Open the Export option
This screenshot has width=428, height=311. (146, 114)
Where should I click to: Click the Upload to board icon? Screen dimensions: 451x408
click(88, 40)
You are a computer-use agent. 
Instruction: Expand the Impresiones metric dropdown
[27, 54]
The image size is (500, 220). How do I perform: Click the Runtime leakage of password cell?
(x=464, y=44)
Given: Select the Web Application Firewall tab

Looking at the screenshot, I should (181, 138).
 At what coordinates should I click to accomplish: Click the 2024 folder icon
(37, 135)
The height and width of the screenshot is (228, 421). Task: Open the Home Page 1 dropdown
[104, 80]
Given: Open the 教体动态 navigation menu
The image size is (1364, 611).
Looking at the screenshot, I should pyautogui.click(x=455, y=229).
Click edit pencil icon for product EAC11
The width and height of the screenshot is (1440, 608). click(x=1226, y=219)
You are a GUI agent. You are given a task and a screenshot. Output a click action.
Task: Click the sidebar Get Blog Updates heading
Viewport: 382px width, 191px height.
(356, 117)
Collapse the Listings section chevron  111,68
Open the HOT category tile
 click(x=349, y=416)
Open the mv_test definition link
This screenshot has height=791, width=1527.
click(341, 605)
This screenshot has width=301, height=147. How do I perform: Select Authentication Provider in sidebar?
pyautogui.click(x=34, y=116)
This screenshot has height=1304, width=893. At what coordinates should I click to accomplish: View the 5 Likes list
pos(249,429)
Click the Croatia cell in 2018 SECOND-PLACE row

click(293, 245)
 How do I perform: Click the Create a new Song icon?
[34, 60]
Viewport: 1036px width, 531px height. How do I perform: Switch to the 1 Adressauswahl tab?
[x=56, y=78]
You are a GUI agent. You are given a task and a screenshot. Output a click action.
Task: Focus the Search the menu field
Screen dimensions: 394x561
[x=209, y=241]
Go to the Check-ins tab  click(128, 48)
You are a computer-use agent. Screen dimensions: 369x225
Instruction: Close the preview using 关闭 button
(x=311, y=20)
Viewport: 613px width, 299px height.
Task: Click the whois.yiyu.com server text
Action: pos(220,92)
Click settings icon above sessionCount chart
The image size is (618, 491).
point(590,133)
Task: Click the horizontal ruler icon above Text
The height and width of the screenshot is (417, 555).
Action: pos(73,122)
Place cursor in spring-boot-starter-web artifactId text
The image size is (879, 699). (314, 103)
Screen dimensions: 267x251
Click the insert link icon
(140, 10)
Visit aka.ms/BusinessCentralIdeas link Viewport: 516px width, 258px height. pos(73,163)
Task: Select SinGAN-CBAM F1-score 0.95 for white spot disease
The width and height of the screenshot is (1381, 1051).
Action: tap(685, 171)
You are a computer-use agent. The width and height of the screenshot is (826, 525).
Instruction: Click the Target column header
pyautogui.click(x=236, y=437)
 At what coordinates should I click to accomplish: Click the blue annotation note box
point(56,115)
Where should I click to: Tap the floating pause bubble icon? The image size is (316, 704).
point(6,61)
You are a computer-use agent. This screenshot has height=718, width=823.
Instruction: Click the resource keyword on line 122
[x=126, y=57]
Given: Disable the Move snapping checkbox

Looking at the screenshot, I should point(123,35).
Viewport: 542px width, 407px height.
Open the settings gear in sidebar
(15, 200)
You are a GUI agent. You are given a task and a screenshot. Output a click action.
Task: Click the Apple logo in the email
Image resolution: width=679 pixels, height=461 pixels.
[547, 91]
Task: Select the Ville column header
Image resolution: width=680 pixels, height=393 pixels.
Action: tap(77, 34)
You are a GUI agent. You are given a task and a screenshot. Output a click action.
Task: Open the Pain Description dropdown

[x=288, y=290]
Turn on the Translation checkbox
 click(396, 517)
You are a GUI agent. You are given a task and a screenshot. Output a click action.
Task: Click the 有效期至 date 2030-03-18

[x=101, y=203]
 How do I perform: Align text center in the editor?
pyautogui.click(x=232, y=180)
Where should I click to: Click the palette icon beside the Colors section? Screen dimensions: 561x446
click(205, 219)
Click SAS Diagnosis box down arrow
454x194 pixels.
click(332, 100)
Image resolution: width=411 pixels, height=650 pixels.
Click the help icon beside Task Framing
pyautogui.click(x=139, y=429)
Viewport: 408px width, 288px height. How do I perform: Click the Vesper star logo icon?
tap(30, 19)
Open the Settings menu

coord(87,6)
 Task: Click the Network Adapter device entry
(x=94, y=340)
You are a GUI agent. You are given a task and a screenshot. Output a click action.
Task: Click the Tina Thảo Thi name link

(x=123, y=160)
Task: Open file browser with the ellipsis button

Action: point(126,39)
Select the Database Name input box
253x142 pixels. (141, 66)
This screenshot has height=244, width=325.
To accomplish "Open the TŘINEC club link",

____

WHAT YOU ARE ASKED TO DO: Each of the lines above must appear again, unchanged.

ANSWER SPACE:
Open the Export option
This screenshot has width=428, height=311. (146, 114)
Where should I click to: Click the Upload to board icon? Screen dimensions: 451x408
click(88, 40)
You are a computer-use agent. 
Instruction: Expand the Impresiones metric dropdown
[27, 54]
The image size is (500, 220). How do I perform: Click the Runtime leakage of password cell?
(x=464, y=44)
Given: Select the Web Application Firewall tab

Looking at the screenshot, I should (181, 138).
 At what coordinates should I click to accomplish: Click the 2024 folder icon
(37, 135)
The height and width of the screenshot is (228, 421). Task: Open the Home Page 1 dropdown
[104, 80]
Given: Open the 教体动态 navigation menu
The image size is (1364, 611).
Looking at the screenshot, I should pyautogui.click(x=455, y=229).
Click edit pencil icon for product EAC11
The width and height of the screenshot is (1440, 608). click(x=1226, y=219)
You are a GUI agent. You are given a task and a screenshot. Output a click action.
Task: Click the sidebar Get Blog Updates heading
Viewport: 382px width, 191px height.
(356, 117)
Collapse the Listings section chevron  111,68
Open the HOT category tile
 click(x=349, y=416)
Open the mv_test definition link
This screenshot has height=791, width=1527.
click(341, 605)
This screenshot has width=301, height=147. How do I perform: Select Authentication Provider in sidebar?
pyautogui.click(x=34, y=116)
This screenshot has height=1304, width=893. At what coordinates should I click to accomplish: View the 5 Likes list
pos(249,429)
Click the Croatia cell in 2018 SECOND-PLACE row

click(293, 245)
 How do I perform: Click the Create a new Song icon?
[34, 60]
Viewport: 1036px width, 531px height. How do I perform: Switch to the 1 Adressauswahl tab?
[x=56, y=78]
You are a GUI agent. You are given a task and a screenshot. Output a click action.
Task: Focus the Search the menu field
Screen dimensions: 394x561
[x=209, y=241]
Go to the Check-ins tab  click(128, 48)
You are a computer-use agent. Screen dimensions: 369x225
Instruction: Close the preview using 关闭 button
(x=311, y=20)
Viewport: 613px width, 299px height.
Task: Click the whois.yiyu.com server text
Action: pos(220,92)
Click settings icon above sessionCount chart
The image size is (618, 491).
point(590,133)
Task: Click the horizontal ruler icon above Text
The height and width of the screenshot is (417, 555).
Action: pos(73,122)
Place cursor in spring-boot-starter-web artifactId text
The image size is (879, 699). (314, 103)
Screen dimensions: 267x251
Click the insert link icon
(140, 10)
Visit aka.ms/BusinessCentralIdeas link Viewport: 516px width, 258px height. pos(73,163)
Task: Select SinGAN-CBAM F1-score 0.95 for white spot disease
The width and height of the screenshot is (1381, 1051).
Action: tap(685, 171)
You are a computer-use agent. The width and height of the screenshot is (826, 525).
Instruction: Click the Target column header
pyautogui.click(x=236, y=437)
 At what coordinates should I click to accomplish: Click the blue annotation note box
point(56,115)
Where should I click to: Tap the floating pause bubble icon? The image size is (316, 704).
point(6,61)
You are a computer-use agent. This screenshot has height=718, width=823.
Instruction: Click the resource keyword on line 122
[x=126, y=57]
Given: Disable the Move snapping checkbox

Looking at the screenshot, I should point(123,35).
Viewport: 542px width, 407px height.
Open the settings gear in sidebar
(15, 200)
You are a GUI agent. You are given a task and a screenshot. Output a click action.
Task: Click the Apple logo in the email
Image resolution: width=679 pixels, height=461 pixels.
[547, 91]
Task: Select the Ville column header
Image resolution: width=680 pixels, height=393 pixels.
Action: tap(77, 34)
You are a GUI agent. You are given a task and a screenshot. Output a click action.
Task: Open the Pain Description dropdown

[x=288, y=290]
Turn on the Translation checkbox
 click(396, 517)
You are a GUI agent. You are given a task and a screenshot. Output a click action.
Task: Click the 有效期至 date 2030-03-18

[x=101, y=203]
 How do I perform: Align text center in the editor?
pyautogui.click(x=232, y=180)
Where should I click to: Click the palette icon beside the Colors section? Screen dimensions: 561x446
click(205, 219)
Click SAS Diagnosis box down arrow
454x194 pixels.
click(332, 100)
Image resolution: width=411 pixels, height=650 pixels.
Click the help icon beside Task Framing
pyautogui.click(x=139, y=429)
Viewport: 408px width, 288px height. How do I perform: Click the Vesper star logo icon?
tap(30, 19)
Open the Settings menu

coord(87,6)
 Task: Click the Network Adapter device entry
(x=94, y=340)
You are a GUI agent. You are given a task and a screenshot. Output a click action.
Task: Click the Tina Thảo Thi name link

(x=123, y=160)
Task: Open file browser with the ellipsis button

Action: point(126,39)
Select the Database Name input box
253x142 pixels. (141, 66)
This screenshot has height=244, width=325.
To accomplish "Open the TŘINEC club link",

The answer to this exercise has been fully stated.